Mijn donderdagen staan tegenwoordig in het teken van mijn vriendschap met Frits. De afgelopen weken hebben we de brief aan de Romeinen van de apostel Paulus behandeld en daarna een uitstapje naar Nietzsche en zijn Uebermensch, uitersten wellicht maar daarom niet minder interessant.
Afgelopen week stelde Frits voor om “ergens heen te gaan.” Ik had daar wel oren naar en kwam vervolgens met het voorstel om Doesburg in Gelderland aan te doen. Hoe ik bij Doesburg kwam weet ik nog steeds niet, wellicht liet ik me verleiden door prachtige plaatjes op internet of het feit dat het een Hanze-stad is.
Eenmaal aangekomen blijkt Doesburg niet veel voor te stellen. Pittoresk allicht maar de moeite waard om anderhalf uur voor op-en-neer te reizen misschien niet. De lunch gaat er goed in, een warme soep voor bij het koude en regenachtige weer; wat frietjes om het af te maken.
De kerk is uiteraard dicht, zoals vaak het geval is bij protestantse kerken. Het centrum is schattig. Er is een arsenaal omgebouwd tot restaurant, dateert van 1309 (interessant wel), maar verder is er echt niet zoveel in Doesburg. Even laat ik me bijna verleiden een Beatles-LP te kopen, Abbey Road, die met die karakteristieke foto van 4 mannen op een zebrapad.
We zijn het zat, Doesburg kan niet echt bekoren en het is koud. Omdat we toch via Arnhem terug moeten stel ik voor daar dan maar iets te ondernemen. Ik heb mijn museum jaarkaart bij (idee van mijn vriendin) en die komt nu goed van pas want Arnhem heeft een museum.
Nu wil het geval dat er een tentoonstelling is over kunst in het Derde Rijk, jawel, Frits en ik gaan Nazi-kunst bekijken. Ik vind het moeilijk, sommige werken zijn echt de moeite waard om beter naar te kijken maar het is Nazi-kunst, je mag het absoluut niet mooi vinden. Ik vind een uitweg, het is mooi maar steriel, het ontbreekt deze kunst aan ziel. Met deze insteek bekijk ik nu deze Nazi-kunst. En ja, het werkt. Mijn ogen zien nu kunst waar het zeker niet aan vakmanschap ontbreekt, het is zelfs wel goed te noemen, maar ziel heeft het niet! Eigenlijk is het wel echt zo. Het is allemaal te strak, te perfect, het lijkt niet meer op de wereld die ik ken.
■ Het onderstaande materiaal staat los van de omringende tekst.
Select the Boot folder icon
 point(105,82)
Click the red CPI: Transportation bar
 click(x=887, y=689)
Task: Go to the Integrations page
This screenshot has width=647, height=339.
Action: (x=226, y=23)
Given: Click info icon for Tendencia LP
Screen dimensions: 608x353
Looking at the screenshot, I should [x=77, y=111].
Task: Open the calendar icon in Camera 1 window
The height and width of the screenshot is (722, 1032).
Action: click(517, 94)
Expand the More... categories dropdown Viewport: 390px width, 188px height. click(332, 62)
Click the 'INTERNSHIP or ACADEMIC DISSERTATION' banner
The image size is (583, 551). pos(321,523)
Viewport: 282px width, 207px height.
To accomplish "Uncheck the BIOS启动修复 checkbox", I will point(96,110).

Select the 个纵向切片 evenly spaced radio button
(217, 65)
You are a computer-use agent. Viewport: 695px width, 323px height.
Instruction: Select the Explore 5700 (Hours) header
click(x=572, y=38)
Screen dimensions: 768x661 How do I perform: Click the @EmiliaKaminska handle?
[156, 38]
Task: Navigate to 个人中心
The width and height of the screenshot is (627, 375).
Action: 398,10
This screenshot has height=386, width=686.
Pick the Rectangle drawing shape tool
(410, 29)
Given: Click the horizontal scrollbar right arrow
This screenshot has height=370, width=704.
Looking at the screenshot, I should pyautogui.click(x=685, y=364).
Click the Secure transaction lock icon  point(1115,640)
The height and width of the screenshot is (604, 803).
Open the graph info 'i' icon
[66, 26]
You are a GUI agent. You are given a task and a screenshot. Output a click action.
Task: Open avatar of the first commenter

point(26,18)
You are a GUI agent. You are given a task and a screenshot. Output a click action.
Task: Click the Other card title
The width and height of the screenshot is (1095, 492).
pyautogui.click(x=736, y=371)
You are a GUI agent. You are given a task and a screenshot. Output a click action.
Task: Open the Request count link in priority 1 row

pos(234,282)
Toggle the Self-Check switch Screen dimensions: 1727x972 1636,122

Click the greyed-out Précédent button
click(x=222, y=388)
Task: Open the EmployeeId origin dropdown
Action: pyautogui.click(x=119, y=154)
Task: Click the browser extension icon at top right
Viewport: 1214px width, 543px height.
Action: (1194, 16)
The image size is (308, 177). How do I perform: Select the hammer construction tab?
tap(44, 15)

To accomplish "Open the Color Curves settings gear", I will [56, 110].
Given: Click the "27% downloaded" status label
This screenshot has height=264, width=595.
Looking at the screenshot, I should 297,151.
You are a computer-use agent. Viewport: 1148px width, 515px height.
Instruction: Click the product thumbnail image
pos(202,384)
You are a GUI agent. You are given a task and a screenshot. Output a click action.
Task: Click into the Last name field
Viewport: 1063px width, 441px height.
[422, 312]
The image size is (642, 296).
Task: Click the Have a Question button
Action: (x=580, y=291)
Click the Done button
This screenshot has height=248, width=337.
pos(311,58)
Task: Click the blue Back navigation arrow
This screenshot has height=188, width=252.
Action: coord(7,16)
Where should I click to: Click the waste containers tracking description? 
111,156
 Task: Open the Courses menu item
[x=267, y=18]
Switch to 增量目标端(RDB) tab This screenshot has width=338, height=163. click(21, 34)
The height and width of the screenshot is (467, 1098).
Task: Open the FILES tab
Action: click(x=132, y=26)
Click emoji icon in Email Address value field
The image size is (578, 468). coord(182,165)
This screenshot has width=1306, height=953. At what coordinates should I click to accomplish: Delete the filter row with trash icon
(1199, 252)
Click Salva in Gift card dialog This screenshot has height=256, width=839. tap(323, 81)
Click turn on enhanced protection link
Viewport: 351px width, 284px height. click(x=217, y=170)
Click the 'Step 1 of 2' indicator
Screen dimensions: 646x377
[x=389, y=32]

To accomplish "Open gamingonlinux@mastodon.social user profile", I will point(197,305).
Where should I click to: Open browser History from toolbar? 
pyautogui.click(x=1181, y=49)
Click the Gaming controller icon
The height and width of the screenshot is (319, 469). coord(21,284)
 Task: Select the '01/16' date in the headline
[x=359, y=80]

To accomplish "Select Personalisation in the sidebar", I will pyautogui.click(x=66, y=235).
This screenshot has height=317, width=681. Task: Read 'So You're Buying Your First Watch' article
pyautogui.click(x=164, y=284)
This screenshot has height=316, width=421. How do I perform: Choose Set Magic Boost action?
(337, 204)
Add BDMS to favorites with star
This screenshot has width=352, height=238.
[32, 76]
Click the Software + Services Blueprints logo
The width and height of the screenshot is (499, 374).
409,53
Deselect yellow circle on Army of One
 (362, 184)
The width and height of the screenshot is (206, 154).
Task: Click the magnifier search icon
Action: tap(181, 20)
We worden gesommeerd het museum te verlaten. Door de regen vinden we onze weg terug naar het station en in Utrecht nemen we afscheid. Op het station is er veel bekijks bij een demonstratie omtrent Palestina. Ik blijf even staan voor een foto en om het sentiment te begrijpen. Ik loop door, stap op mijn reisfiets en scheur door de regen naar mijn geliefde. Ik sta nog wel even stil bij de correlatie tussen Holocaust en het Palestina-conflict. Maar wat ik er nu echt van vind?
Even bekruipt het me nog thuis aangekomen, dat nare gevoel van Nazi-Duitsland; de schreeuwende, boze stem van Adolf Hitler die de menigte toespreekt achtervolgt me. Het duurt gelukkig maar eventjes. Ik zet een muziekje op (Leonard Cohen, lekker Joods).